While I agree with your basic point, do you not think that they went too far sometimes? Or is it that we just need to remember the context in which such statements were made?


----------



## R Harris (Feb 11, 2008)

In our society today, pastors, books, radio programs, and other things, fall all over themselves trying to give assurance to people. This is not balanced. 

Some people need assurance, others need sober warnings. I think Guthrie's book is excellent in that regard. I know that his comments on Proverbs 1:20 - 30 certainly cut me to the quick!!


----------



## Puritan Sailor (Feb 11, 2008)

I found it a very reassuring book actually, especially as he applied the free offer of Christ. It can get a little flowery in the language sometimes, which we are not accustomed to now.
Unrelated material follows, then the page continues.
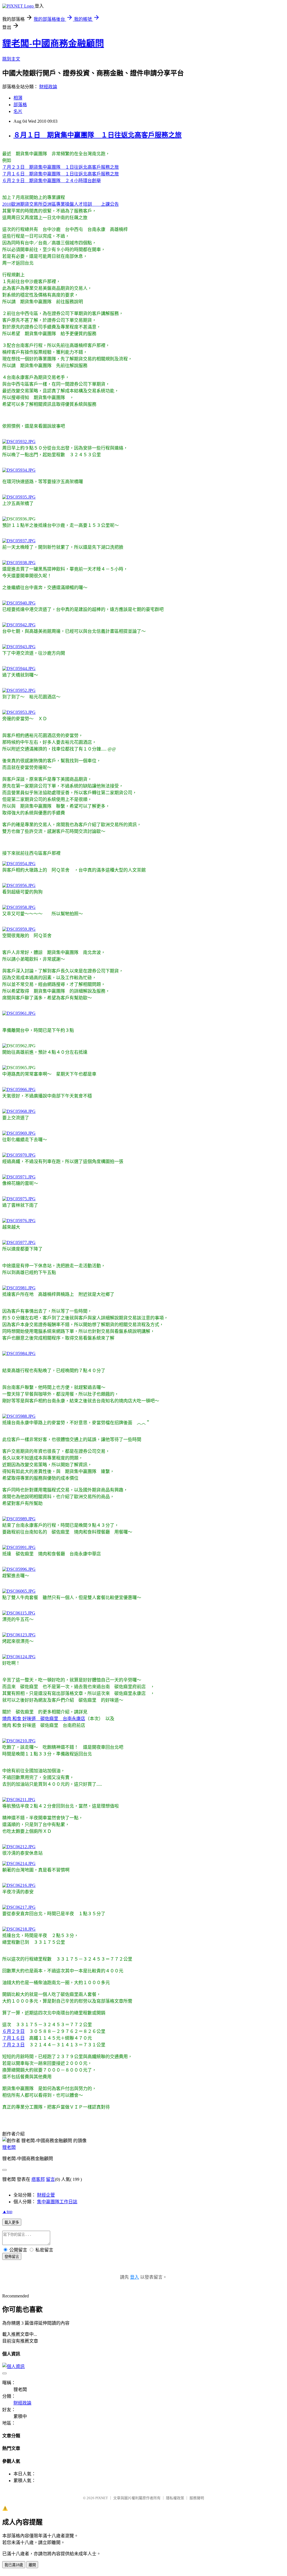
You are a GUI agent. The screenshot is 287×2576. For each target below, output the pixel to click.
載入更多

But I found it great for devotions.


----------



## py3ak (Feb 11, 2008)

I think it is the best book on conversion I have ever come across, and no doubt Owen's and Chalmer's high opinions of it count for more than mine!
It seems to me that unless a person is in the grip of melancholy, as described to Edwards, to the point where they negatively distort any truth to read into it a sentence of their condemnation, then William Guthrie should be helpful. So if someone is already struggling with doubt (particularly if they have health problems) it might be wiser to give them something by Richard Sibbes. But barring that, it would be great to start out your Christian life with a foundation of such solid teaching.


----------



## JonathanHunt (Feb 12, 2008)

Daniel Ritchie said:


> JonathanHunt said:
> 
> 
> > The great fact to remember about the Puritans is that they preached to captive audiences, who were in Church by force of law (pre ejection). They hammered assurance down to almost nothing because they KNEW their pews were rammed with false professors. And they were undoubtedly good shepherds in their so doing.
> ...



Oh yes, no doubt they went too far in some cases, and no doubt some believers had assurance difficulties because of it.

BUT... I can forgive them for it because of what they faced - row after row of people who thought they were going to heaven because they parked their backside on a plank of wood for a couple of hours a week!


----------



## AV1611 (Feb 12, 2008)

joshua said:


> Thank God He gave men like Gurnall and Sibbes to balance out some of the other Puritans' writings, so as not to drive many genuine Christians to despair.



Sibbes is great


----------



## MW (Feb 12, 2008)

This line of thought is unfruitful, besides the fact that it has no basis in history. The reason why assurance was such a basic issue in Puritan practical theology is because they saw the evil effects of presumption and despair within professing Christians. The reason why people of subsequent generations cringe before the very detailed analysis of this subject is simply because they don't like being confronted with a spiritual counsel which searches the thoughts and intents of the heart and exposes anything less than wholehearted attachment to Jesus Christ.



JonathanHunt said:


> Daniel Ritchie said:
> 
> 
> > JonathanHunt said:
> ...


----------